Tarefa escrita: Dê continuidade à entrevista sobre Dom Helder Câmara, começando logo depois da última frase apresentada.

Trecho do texto:
Dom Helder Câmara: “A síntese da
melhor tradição espiritual da América Latina”. Entrevista
especial com Ivanir Rampon
“Sua
fonte foi a religiosidade tradicional católica, principalmente, do
povo cearense e nordestino. Ele apreciava as devoções populares à
Eucaristia, à Maria, aos Santos, aos Anjos e ao Papa. O núcleo da
sua espiritualidade era o amor a Deus e às criaturas”, menciona o
teólogo.
“Dom
Helder foi um místico original”. É assim
que padre Ivanir Rampon, autor do livro O
caminho espiritual de Dom Helder
Câmara (São Paulo: Paulinas, 2013),
apresenta o arcebispo emérito de Olinda e Recife, que faleceu em 27
de agosto de 1999. Para Rampon, a mística e a
espiritualidade são as “facetas mais importantes” de Dom
Helder, que, “antes de ser padre ou bispo, antes de
ser o guia da Igreja no Brasil, antes de ser o defensor dos pobres,
antes de ser o promotor da justiça e dos direitos humanos contra
toda a opressão, foi um místico”. Sem essa característica,
acentua, “provavelmente, ele não teria sido o bispo das favelas
do Rio de Janeiro, o arcebispo dos pobres no Nordeste, o advogado do
Terceiro Mundo, o apóstolo da não violência ativa, a esperança de
uma sociedade renovada segundo o ideal cristão, o poeta-místico e
profeta de uma fé jovem e forte”.
Na
entrevista a seguir, concedida à IHU On-Line por
e-mail, Rampon conta a trajetória de Dom
Helder Camara na Igreja brasileira e sua
participação em momentos decisivos, como na Segunda
Conferência Geral do Episcopado Latino-americano de Medellín
e no Concílio
Vaticano II. “O Concílio, na concepção helderiana, não
foi apenas um evento, mas um espírito, um programa de vida, uma
concepção eclesial. O Vaticano II lhe deu fundamentos para propagar
um cristianismo aberto, libertador, promotor da justiça e da paz.
Disse-lhe muitíssimo por suas palavras e silêncios, por seus textos
e por seus gestos simbólicos”, relata.
Ivanir
Rampon é graduado em Teologia pelo Itepa
Faculdades, em Filosofia pela Universidade de Passo
Fundo – UPF, mestre em Teologia pela Faculdade
Jesuíta de Filosofia e Teologia – FAJE e doutor em
Teologia pela Pontifícia Universitas Gregoriana,
Roma. Atualmente leciona na Itepa Faculdades, em
Passo Fundo - RS.
Confira a entrevista
IHU On-Line - Quais foram os
aspectos mais marcantes da trajetória de D. Helder Camara na Igreja
brasileira?

Seção de dados:

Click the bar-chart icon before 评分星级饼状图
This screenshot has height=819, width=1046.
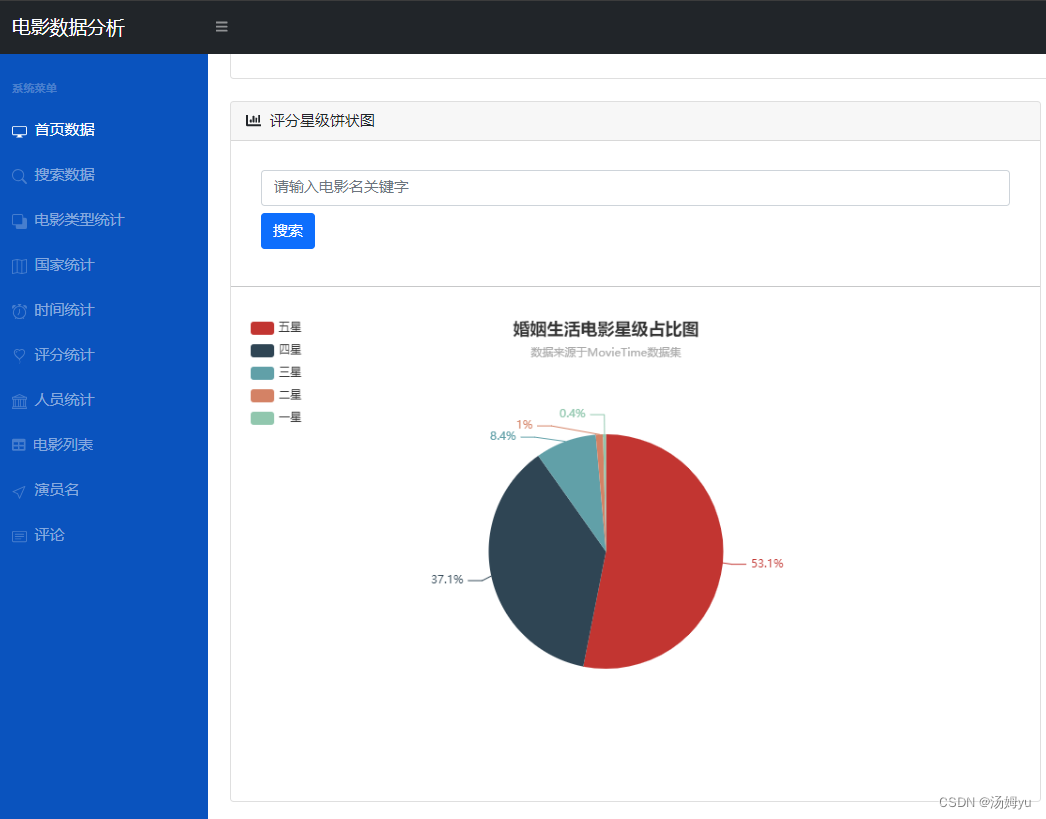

Resultado do exercício:
Ivanir Rampon -
Entre outros aspectos, Dom Helder marcou e marca a
história da Igreja no Brasil por seus feitos, tais como: a renovação
da Ação Católica e a viabilização do
Ano Santo de 1950 no Brasil; por ser o fundador (e por anos
brilhantes, secretário) da Conferência
Nacional dos Bispos do Brasil - CNBB e pela sua decisiva
participação na fundação do Conselho
Episcopal Latino-Americano - CELAM; pela organização
do XXXVI Congresso Eucarístico Internacional no Rio de
Janeiro (1955) e por iniciar a Cruzada de São
Sebastião e o Banco da Providência; por
viabilizar o Movimento de Educação de Base, a
Operação Esperança, o Encontro de Irmãos
e a Comissão Justiça e Paz; por difundir o espírito do
Concílio Vaticano II; pela ativa participação em
Medellín, ajudando a Igreja de Cristo a ter a
coragem profética de assumir a opção pelos pobres; por ter
aprofundando Medellín em Puebla quando
forças contrárias queriam dar marcha a ré; por ter ajudado a
Igreja a abraçar a defesa dos direitos humanos e a causa da
redemocratização do país. Estes são alguns feitos. Existem tantos
outros.
Mas, além dos feitos, Dom
Helder marcou a Igreja no Brasil por seu jeito. De fato, ele
é considerado expoente da profecia, figura exemplar de Bispo-Pastor
e símbolo mundial da não violência ativa, juntamente com Gandhi
e Martin
Luther King. Em tudo isso, conseguiu aglomerar pessoas a
fim de lutar por causas libertárias importantes. Por exemplo: ele
não foi apenas um grande profeta, mas provocou um “arrastão
profético” no Brasil e na América Latina. Certamente, o elemento
mais conhecido de Dom Helder é a profecia. Mas, na opinião de
muitos que o conheceram, esta não é a sua faceta mais importante: é
a sua mística, a sua espiritualidade.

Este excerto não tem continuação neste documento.